PAT LAMOUREUX

PAT LAMOUREUX
PAT LAMOUREUX - One episode in a person's life, does not define the person.

Sunday, March 7, 2010

U. S. House of Representatives, Veterans Affairs Committee, Hearings - February 24, 2010

February 24, 2010


Peter Breggin, M. D. - Testimony before the U. S. House of Representatives, Veterans Affairs Committee, Hearings on “Exploring the Relationship Between Medication and Veteran Suicide”

(excerpts of the testimony only - There is a lot of reading contained in the link below this post; and as you read this information, remember our active duty military will become Veterans. Many of the medications being given to our military have been given to Pat by the VA. When these soldiers come home - do you think they are just going to stop taking these medications? No, because these medications are all highly addictive psychotropic drugs. WAKE UP AMERICA - PTSD is on YOUR doorstep)

Statement of Peter R. Breggin, M.D.
Ithaca, NY (Psychiatrist and Author)


I am Peter R. Breggin, MD, a psychiatrist in private practice in Washington, DC, for several decades and now in Ithaca, New York. In the early 1990s I became the first physician to speak and write extensively about the new antidepressants causing violence, suicide and other abnormal behavioral reactions. I became the scientific expert for more than one hundred combined cases against Eli Lilly concerning Prozac-induced violence and suicide, and wrote many related books and scientific articles. In 2004 the FDA finally upgraded the warnings for all antidepressant drugs. The FDA’s language was virtually borrowed from one of my scientific publications (Breggin, 2003), which the agency had provided to each member of its review committee.

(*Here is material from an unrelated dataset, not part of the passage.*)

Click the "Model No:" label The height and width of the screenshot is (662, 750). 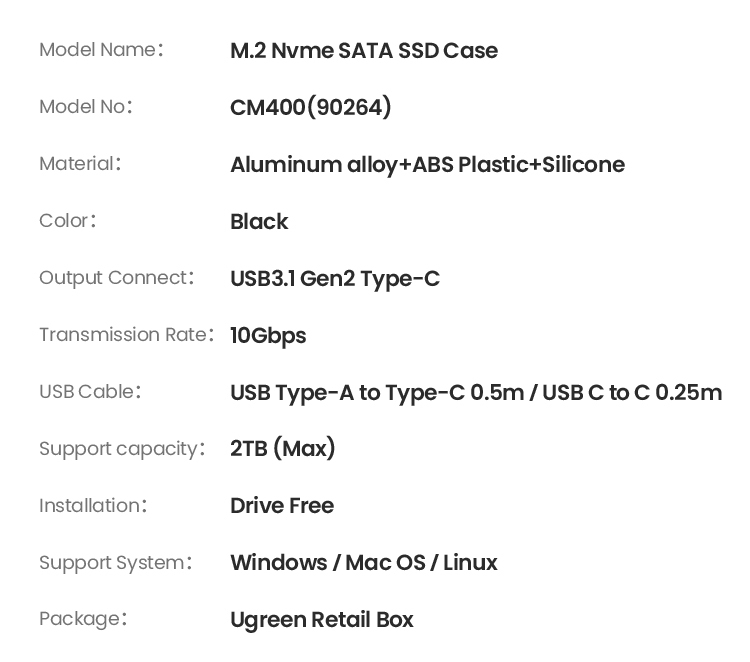tap(86, 107)
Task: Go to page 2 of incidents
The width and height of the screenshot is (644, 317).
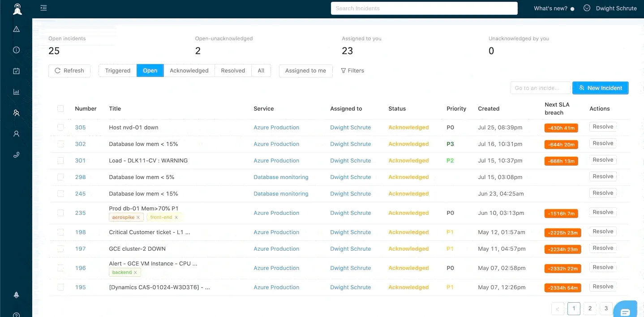Action: [590, 308]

My conclusions in this testimony are based on dozens of citations listed in the scientific paper I have written specifically for this hearing, “Antidepressant-Induced Suicide and Violence: Risks for Military Personnel.” My conclusions are further based on hundreds of scientific citations in my published papers and in chapters 6 and 7 of my 2008 medical book, Brain-Disabling Treatments in Psychiatry, Second Edition (New York: Springer Publishing Company. 


My other recent book, Medication Madness (2008, New York: St. Martin’s Press) presents more than 50 cases in which I have personally evaluated the medical and police records, and interviewed perpetrators and survivors. Based on voluminous scientific data and clinical experience, individuals with no prior tendencies toward suicide, violence or mania can be driven into these states by antidepressants.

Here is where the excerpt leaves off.